Well, that’s a huge FAIL for me.
I have frizzy hair that can only be tamed by hot metal. I’m hairy all over and it takes hours of shaving and tweezing just to get to something approaching a “womanly” level of hair. I have acne. The gaps between all of my front teeth up to my molars are so huge nothing can get stuck between them.
All of these “flaws” could be taken care of with cosmetics or cosmetic surgery, and loads of time. I already find the amount of time I invest in my appearance to be too much, but I know that I would be utterly invisible if I didn’t to at least this much. That’s the kind of beings humans are. Not just strangers, but friends also. Not just friends, but family also.
I don’t want to hear anyone tell me to just “accept myself and be happy.” That’s how I was for years. When I first heard the concept of “self-esteem” it was really weird for me, because the concept of thinking about oneself at all had never occurred to me. I was a kid who just went through life playing and learning. I believed it when I was told that it was what was on the inside that counts and kept going, giving not a single care to my appearance. All I did was throw on some jeans, a t-shirt, and put my hair in a ponytail. As long as I was clean and neat, that’s all that mattered, right?
I don’t think I’ve ever made a bigger mistake in judgement. I realize that now.
I tried explaining this to a friend once. The friend totally didn’t get it. It went something like this:
Friend: You really do have such great eyebrows.
Me: Hahaha, only after tweezing them like hell.
Friend: Whatever, some people can’t get that even with tweezing.
Me: You know, I actually hate getting complimented on that.
Friend: Why?
Me: Because it’s the only thing people ever say to me. People say “I love your eyebrows,” and I think, “Thanks, you just made me feel like shit.”
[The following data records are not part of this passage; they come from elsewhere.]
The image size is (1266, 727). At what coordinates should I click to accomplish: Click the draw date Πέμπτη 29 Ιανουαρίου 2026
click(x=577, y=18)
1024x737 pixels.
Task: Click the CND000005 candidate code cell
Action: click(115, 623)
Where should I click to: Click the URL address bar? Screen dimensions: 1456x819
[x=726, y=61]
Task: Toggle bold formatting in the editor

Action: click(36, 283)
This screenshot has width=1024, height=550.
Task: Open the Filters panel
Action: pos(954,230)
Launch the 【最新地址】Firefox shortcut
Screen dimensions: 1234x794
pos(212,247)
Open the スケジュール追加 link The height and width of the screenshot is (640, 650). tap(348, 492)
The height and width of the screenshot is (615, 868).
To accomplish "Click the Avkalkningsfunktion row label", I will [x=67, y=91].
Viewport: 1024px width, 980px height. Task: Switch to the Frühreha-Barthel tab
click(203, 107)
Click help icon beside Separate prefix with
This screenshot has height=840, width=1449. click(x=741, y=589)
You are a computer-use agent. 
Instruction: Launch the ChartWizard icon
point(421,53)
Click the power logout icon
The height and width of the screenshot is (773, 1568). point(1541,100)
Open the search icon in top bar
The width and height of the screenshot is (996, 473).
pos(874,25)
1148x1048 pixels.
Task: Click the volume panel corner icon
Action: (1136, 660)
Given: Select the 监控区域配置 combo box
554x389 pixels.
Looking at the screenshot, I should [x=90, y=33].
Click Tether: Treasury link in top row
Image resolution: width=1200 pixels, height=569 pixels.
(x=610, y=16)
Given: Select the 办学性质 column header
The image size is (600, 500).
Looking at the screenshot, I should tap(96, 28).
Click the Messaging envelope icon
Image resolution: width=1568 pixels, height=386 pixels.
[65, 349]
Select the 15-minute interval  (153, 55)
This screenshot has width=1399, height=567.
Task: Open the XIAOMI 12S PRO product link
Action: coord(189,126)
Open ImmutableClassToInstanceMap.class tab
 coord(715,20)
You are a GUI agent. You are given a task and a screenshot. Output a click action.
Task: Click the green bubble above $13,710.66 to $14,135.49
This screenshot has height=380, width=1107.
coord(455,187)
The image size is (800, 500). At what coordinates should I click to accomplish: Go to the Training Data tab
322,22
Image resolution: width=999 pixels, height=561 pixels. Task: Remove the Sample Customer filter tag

Friend: Oh, you’re so negative!
I was blown away by this complete lack of understanding. I got the Spinning Beach Ball of Death in my brain and couldn’t explain clearly what I meant. Only later did I realize what I should have said:
“People never compliment me on anything other than my eyebrows. Sometimes I’ll get complimented on an article of clothing, but it’s never ‘that looks good on you,’ it’s ‘that’s a cool piece.’ In other words, what’s being complimented isn’t me, it’s the item. Same thing with the eyebrows. Imagine living your whole life hearing other people get told, ‘you’re so cute,’ ‘you’re beautiful,’ ‘you’re handsome,’ but all you ever get is ‘this one little part of you is great!’ Wouldn’t that make you feel kinda crummy?”
Well, wouldn’t it?
And I hate it when people try to show that they get it after you’ve called them out on it. It’s the fat version of “I have black friends.” They’ll go out of their way to show that they like fat artists, or fat actors. Ha! What a joke.
I sometimes ask myself, “If I had a daughter, what would I tell her about all this?” I think I would tell her the conclusion I’ve come to. That people do judge based on looks. That you will make some friends, and not make others, based on how you look. That looks are trivial when it comes to choosing a life-long mate, but if you don’t even feel like approaching someone in the first place, could you even get to that stage? That having intelligence, skill, and a good character are important, but that doesn’t mean that appearances aren’t. That people should neither be consumed by a quest for beauty, nor ignore the issue completely. That I wish this weren’t the case, but it is.